And here I was wondering what was unclear. Not being able to travel with the sports car due to it being manual did not cross my mind at all. I thought you were jabbing at the fact that females are thought to just be able to drive an automatic car.

Hm. Interesting. We both misinterpreted in different ways. 

And I'm glad you understood the analogy. In simpler terms, I don't think I'd want that High IQ if I'd have a serious mental illness in exchange. I'm perfectly capable of making my own ways and going places without that. What even is IQ? I don't believe in that crap.
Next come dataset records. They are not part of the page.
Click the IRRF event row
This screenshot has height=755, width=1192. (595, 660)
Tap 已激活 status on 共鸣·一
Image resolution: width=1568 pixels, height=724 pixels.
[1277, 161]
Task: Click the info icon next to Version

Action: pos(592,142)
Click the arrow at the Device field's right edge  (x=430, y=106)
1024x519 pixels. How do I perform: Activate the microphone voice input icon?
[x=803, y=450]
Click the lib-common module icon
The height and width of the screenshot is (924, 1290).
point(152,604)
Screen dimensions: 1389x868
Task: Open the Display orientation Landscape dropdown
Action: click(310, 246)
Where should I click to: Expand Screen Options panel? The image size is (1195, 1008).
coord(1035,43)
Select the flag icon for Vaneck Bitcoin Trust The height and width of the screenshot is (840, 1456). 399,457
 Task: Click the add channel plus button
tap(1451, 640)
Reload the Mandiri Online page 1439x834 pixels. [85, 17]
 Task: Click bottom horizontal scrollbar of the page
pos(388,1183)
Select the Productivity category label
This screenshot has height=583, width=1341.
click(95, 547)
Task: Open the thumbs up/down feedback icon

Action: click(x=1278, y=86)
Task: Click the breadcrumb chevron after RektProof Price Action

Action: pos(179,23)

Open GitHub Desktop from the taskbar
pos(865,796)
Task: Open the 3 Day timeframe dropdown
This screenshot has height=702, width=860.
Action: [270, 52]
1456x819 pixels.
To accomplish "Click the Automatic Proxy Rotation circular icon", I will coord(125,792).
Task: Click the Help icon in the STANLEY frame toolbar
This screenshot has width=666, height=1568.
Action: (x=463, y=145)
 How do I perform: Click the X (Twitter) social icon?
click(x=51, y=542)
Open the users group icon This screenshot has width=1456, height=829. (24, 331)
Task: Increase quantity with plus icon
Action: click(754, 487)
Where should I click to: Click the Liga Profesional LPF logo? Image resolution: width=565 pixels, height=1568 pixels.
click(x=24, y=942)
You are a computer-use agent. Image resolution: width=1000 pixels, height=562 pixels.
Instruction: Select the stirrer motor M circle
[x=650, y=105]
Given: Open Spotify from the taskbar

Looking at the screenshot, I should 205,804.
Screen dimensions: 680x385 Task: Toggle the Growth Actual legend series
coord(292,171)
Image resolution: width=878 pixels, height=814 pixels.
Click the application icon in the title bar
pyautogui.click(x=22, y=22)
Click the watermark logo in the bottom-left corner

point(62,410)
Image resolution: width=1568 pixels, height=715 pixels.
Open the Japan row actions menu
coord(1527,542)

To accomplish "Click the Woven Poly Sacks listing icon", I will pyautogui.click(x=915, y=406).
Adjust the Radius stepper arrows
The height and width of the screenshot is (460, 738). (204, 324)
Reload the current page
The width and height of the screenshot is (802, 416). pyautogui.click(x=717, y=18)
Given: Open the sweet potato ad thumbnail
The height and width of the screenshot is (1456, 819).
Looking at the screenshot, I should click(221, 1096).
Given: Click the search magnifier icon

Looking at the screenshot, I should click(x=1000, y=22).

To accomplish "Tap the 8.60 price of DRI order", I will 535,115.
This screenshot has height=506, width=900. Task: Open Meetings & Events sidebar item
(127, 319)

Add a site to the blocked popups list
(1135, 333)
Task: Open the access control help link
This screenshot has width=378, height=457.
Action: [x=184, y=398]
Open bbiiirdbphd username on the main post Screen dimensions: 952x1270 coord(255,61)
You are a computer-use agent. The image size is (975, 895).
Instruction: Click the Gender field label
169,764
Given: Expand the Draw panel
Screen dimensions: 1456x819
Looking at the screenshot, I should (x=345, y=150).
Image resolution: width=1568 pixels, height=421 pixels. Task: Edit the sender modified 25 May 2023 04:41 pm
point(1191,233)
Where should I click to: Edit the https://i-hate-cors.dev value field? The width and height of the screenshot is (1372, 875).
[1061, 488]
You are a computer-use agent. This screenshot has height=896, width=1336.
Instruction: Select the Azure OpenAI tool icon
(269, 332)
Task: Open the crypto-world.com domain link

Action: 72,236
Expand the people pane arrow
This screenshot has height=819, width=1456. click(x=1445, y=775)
Inaccurate. I personally don't think it reflects true intelligence.

Well, that's it.


----------



## bluefox91 (Oct 8, 2015)

Miharu said:


> And here I was wondering what was unclear. Not being able to travel with the sports car due to it being manual did not cross my mind at all. I thought you were jabbing at the fact that females are thought to just be able to drive an automatic car.
> 
> Hm. Interesting. We both misinterpreted in different ways.
> 
> ...


Hehe good points. Also your view is one I can't disagree with. I won't say what my view is because I'm the poll creator . But yea about the misunderstanding - I just woke up so sometimes I make leaps and bounds without checking everything along the way.


----------



## Miharu (Apr 1, 2015)

bluefox91 said:


> Hehe good points. Also your view is one I can't disagree with. I won't say what my view is because I'm the poll creator . But yea about the misunderstanding - I just woke up so sometimes I make leaps and bounds without checking everything along the way.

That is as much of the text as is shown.